### DATA FOR THE TASK:

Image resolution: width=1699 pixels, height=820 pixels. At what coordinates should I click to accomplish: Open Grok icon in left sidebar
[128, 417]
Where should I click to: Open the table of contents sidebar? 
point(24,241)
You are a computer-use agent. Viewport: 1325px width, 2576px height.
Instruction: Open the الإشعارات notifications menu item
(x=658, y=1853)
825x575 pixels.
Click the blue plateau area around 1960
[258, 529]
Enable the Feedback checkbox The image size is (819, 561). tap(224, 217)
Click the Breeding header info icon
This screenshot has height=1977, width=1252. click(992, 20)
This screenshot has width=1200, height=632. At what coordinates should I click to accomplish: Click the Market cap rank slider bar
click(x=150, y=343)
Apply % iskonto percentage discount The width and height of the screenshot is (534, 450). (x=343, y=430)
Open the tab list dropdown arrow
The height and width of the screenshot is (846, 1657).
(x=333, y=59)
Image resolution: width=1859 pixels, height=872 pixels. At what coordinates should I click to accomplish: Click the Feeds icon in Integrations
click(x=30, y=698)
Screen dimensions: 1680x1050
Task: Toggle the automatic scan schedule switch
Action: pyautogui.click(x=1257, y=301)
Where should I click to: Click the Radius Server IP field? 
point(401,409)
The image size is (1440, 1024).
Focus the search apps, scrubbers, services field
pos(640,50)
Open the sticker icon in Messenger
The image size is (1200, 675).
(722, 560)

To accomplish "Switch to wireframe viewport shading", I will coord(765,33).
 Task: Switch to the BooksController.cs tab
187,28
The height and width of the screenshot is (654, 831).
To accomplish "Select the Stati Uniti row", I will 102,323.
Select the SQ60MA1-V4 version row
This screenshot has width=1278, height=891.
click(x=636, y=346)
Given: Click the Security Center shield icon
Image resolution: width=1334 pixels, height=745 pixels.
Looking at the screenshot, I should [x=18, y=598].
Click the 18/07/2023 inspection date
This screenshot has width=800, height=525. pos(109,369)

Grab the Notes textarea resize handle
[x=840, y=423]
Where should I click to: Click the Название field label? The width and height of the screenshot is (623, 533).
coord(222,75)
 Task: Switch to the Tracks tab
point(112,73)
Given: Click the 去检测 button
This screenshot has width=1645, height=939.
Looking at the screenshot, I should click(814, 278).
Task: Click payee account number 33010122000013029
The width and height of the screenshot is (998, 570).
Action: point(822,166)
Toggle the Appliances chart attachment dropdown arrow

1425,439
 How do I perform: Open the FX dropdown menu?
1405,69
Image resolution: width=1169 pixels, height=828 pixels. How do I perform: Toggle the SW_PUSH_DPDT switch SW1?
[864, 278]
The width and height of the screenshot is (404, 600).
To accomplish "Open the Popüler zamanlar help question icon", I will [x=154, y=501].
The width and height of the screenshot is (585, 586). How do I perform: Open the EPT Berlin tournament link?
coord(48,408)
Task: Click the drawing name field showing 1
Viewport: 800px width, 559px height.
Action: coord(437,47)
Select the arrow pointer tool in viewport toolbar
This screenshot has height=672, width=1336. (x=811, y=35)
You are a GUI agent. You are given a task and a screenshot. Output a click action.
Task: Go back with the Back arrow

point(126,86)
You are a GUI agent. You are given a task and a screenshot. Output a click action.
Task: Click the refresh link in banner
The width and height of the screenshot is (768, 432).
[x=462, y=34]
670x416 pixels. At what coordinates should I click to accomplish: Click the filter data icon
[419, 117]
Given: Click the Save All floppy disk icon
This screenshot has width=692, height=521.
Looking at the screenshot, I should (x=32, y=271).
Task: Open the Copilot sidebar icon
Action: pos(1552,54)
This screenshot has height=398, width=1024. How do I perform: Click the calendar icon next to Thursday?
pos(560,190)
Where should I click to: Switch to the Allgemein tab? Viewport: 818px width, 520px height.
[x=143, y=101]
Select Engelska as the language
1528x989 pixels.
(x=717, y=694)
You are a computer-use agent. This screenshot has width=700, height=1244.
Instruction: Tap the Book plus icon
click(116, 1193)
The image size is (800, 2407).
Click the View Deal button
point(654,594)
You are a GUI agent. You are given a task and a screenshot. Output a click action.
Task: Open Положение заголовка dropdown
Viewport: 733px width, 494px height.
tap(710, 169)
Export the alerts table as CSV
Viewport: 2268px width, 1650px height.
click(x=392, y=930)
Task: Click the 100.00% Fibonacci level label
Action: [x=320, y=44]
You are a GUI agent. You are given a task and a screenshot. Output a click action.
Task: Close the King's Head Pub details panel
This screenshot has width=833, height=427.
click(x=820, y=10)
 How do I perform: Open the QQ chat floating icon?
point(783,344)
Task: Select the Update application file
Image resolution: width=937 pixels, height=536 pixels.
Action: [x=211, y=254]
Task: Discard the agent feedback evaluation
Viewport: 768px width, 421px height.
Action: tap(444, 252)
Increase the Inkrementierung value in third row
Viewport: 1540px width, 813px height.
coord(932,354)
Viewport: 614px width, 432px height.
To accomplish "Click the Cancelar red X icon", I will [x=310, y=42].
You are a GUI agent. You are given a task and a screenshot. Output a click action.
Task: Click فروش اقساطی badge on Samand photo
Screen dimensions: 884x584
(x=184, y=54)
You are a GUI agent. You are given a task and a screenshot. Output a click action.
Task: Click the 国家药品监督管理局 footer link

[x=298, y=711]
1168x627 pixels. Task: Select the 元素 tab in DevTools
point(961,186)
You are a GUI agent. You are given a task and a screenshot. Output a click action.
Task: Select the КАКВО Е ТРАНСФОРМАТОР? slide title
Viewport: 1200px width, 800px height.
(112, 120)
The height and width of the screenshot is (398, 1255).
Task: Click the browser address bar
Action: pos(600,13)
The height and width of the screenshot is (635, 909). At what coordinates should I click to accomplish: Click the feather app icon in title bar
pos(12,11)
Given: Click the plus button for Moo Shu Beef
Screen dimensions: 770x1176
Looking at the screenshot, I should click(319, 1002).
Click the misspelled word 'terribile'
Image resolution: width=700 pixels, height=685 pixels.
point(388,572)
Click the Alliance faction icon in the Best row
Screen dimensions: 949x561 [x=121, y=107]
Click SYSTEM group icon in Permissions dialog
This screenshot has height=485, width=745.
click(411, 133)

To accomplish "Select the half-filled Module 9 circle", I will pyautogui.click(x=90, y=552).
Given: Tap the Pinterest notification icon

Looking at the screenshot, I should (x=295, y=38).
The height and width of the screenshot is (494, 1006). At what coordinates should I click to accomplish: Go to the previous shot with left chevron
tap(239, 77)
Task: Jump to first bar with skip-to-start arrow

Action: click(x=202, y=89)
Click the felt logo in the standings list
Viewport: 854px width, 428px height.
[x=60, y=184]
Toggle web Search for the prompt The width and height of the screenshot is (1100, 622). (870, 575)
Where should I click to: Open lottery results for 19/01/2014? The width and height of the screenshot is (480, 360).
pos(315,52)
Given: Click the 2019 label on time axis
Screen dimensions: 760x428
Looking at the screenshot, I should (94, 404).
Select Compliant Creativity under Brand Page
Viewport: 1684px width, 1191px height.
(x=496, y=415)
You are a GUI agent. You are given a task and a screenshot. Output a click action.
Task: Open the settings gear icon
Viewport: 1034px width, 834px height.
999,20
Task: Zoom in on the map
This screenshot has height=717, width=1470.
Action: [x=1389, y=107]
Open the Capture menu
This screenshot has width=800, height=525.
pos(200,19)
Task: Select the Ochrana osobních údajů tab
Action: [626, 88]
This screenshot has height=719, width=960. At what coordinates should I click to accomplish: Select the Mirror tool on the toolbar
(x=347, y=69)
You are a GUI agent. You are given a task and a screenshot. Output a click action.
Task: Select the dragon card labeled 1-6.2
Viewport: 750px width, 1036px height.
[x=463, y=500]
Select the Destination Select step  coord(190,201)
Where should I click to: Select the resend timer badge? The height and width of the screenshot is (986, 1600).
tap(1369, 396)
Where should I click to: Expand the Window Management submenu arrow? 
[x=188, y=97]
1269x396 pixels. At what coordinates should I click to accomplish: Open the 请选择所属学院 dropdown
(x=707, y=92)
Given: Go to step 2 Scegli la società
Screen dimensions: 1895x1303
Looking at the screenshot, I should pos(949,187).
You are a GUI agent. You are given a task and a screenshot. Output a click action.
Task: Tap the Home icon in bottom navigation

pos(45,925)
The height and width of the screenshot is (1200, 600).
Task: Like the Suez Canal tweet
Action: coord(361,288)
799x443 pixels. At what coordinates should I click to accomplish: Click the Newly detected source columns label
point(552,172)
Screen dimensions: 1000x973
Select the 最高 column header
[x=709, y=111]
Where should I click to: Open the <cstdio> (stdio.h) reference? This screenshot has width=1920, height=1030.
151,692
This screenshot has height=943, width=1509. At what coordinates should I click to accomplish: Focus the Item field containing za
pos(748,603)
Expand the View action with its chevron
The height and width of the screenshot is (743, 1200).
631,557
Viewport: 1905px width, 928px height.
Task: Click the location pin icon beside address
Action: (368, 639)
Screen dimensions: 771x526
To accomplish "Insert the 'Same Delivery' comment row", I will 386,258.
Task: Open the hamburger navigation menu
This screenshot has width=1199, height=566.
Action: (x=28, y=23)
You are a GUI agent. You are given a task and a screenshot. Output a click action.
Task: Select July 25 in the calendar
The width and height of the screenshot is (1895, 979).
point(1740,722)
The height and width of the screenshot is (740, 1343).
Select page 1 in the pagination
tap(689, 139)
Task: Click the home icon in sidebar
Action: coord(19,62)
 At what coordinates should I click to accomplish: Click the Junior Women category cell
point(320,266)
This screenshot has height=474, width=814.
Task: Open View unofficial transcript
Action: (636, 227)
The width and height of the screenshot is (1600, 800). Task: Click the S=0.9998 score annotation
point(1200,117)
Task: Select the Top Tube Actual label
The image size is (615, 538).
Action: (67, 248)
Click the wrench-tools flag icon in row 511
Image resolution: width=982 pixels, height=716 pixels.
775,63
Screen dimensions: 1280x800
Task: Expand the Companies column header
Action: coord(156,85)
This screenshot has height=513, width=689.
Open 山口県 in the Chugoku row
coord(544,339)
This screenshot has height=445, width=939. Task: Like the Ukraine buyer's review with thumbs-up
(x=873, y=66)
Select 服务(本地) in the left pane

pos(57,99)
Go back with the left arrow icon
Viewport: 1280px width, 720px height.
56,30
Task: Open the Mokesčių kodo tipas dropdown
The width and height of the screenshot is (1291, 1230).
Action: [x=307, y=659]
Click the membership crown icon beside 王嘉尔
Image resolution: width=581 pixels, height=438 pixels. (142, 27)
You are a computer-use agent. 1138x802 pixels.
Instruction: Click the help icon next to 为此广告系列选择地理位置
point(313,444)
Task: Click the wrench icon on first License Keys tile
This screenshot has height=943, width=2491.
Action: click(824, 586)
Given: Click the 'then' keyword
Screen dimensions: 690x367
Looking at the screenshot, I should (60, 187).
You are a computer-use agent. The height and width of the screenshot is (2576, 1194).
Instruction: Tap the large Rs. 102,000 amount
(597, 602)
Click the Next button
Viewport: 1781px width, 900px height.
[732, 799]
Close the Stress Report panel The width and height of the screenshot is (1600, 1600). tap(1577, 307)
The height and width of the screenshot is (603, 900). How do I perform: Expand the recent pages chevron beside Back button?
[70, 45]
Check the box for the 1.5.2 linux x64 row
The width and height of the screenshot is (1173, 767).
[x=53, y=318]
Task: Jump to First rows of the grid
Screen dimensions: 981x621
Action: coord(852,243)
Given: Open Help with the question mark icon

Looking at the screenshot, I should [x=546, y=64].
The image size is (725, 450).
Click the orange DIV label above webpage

### WHAT IS REQUIRED:
Copy every line that includes the string "panel" from the material above.

### FINISHED EXERCISE:
Task: Close the King's Head Pub details panel
Close the Stress Report panel The width and height of the screenshot is (1600, 1600). tap(1577, 307)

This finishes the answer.